▶ [AUFGABEN]
A – Ändern Sie im Text zur Waldstrecke in Seligenstadt "Begehung" in "Besichtigung" und geben Sie dann alles von "Heute um 11:30Uhr" bis hinunter zu "werde weiter berichten." in dieser neuen Fassung wieder.
B – Führen Sie den Text zur Waldstrecke in Seligenstadt im Anschluss an seinen letzten Satz fort.

▶ [AUSZUG ZUM LESEN]
------------------------------
# Waldstrecke in Seligenstadt legalisieren



## fuerstfanta (23. Mai 2020)

Hallo Bike-Freunde,

vor ca. 2 Wochen wurde die kleine Bike-Strecke, die sich Kinder und Jugendliche in den Seligenstädter Wald gebuddelt haben, von der Stadt zerstört. Den Zeitungsartikel dazu habe ich mal angehängt.

Heute um 11:30Uhr gibt es eine Begehung des "Tatorts" mit der CDU Fraktion. Es sollen Lösungen gesucht werden, um wieder ein Stück Wald zur Verfügung zu stellen, in dem gebaut und gefahren werden darf. 

Interessierte können sich gerne hier dranhängen oder mir eine PN schreiben.

Ich werde weiter berichten.
Viele Grüße
Christoph


----------



## fuerstfanta (23. Mai 2020)

Ach so, für alle Ortsunkundigen. Die Strecke befand sich im Waldstück hinter dem Schwimmbad: 








						50°02'03.8"N 8°59'26.2"E · Seligenstadt
					

Seligenstadt




					goo.gl
				




Zugang auch von der Aschaffenburger Strasse aus möglich.
Treffpunkt heute 11:30Uhr wäre der Parkplatz bei den Reitställen.


----------



## MTB-News.de




----------



## sharky (25. Mai 2020)
------------------------------
▶ [EINTRÄGE]
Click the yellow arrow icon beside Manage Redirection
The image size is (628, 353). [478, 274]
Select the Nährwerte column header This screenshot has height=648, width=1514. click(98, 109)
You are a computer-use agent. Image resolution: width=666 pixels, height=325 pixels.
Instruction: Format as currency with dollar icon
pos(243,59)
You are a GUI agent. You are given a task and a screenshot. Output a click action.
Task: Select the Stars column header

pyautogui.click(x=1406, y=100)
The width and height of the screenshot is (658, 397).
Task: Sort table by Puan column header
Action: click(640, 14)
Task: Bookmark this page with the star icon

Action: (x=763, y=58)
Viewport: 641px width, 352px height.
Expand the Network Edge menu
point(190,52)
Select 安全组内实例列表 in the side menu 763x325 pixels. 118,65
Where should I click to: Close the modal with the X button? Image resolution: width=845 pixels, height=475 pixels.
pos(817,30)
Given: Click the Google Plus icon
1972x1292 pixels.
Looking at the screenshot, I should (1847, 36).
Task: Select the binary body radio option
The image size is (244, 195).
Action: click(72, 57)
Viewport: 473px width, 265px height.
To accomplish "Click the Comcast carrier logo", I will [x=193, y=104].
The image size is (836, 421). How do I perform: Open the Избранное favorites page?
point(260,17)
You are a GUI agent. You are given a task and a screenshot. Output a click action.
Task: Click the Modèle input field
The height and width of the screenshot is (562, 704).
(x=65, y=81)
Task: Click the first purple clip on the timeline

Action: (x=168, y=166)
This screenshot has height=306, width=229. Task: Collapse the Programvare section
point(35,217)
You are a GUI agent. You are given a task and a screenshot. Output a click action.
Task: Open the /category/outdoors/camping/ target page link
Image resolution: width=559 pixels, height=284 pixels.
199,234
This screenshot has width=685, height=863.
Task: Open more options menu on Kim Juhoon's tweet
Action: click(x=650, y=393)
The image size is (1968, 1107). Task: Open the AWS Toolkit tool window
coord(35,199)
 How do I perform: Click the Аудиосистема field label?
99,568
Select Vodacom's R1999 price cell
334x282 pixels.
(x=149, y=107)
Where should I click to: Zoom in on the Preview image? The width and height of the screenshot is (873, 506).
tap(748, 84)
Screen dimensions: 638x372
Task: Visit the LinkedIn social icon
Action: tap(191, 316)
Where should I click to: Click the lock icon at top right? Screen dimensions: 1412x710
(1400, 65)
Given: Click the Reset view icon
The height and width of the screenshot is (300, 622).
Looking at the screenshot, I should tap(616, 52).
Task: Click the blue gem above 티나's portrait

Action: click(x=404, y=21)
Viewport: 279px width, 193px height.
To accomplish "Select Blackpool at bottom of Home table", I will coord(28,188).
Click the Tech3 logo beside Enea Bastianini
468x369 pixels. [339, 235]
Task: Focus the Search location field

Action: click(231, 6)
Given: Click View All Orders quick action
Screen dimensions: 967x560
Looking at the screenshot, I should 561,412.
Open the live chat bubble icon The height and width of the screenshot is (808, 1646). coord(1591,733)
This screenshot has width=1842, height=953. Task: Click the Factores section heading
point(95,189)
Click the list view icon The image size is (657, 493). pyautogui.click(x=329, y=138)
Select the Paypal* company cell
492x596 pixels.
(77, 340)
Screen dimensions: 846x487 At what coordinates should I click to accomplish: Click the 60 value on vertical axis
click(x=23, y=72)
------------------------------
▶ [ANTWORTEN IN REIHENFOLGE]
A –
Heute um 11:30Uhr gibt es eine Besichtigung des "Tatorts" mit der CDU Fraktion. Es sollen Lösungen gesucht werden, um wieder ein Stück Wald zur Verfügung zu stellen, in dem gebaut und gefahren werden darf. 

Interessierte können sich gerne hier dranhängen oder mir eine PN schreiben.

Ich werde weiter berichten.

B –
wenn die kinder rumhängen, mist bauen und omas belästigen ist es nicht recht. wenn sie sich, in meinen augen durchaus sinnvoll, betätigen, etwas erschaffen und am ende auch noch einen sportlichen mehrwert von haben, ist es auch nicht recht. da wird lieber geld für zweifelhafte jugendprojekte ausgegeben, anstatt da einfach einen "legalized" stempel drauf zu machen und die kinder fahren zu lassen


----------



## downhillrocker (27. Mai 2020)

Eine legal genehmigte Strecke von der Stadt wäre eine Bereicherung für Kinder und auch Ältere, um sich sinnvoll auszutoben und den Mountainbike oder BMX-Sport auszuprobieren.
Siehe zum Beispiel der Groß-Umstädter Pumptrack, der eine große positive Resonanz hat.
So könnte man vermeiden, das immer wieder illegale strecken entstehen.


----------



## fuerstfanta (27. Mai 2020)

der Pump-Track in Umstadt ist toll, aber er hat auch Nachteile. Die Kids können nicht selbst buddeln und im Sommer pratzelt brutal die Sonne auf den Asphalt. Da wäre eine Waldstrecke schon angenehmer. 

Heute wieder ein Artikel in der Zeitung. Siehe Anhang. 

Gerade höre ich dass die illegale Strecke im Nachbarort Zellhausen auch plattgemacht werden soll,... nächste Baustelle!


----------



## downhillrocker (27. Mai 2020)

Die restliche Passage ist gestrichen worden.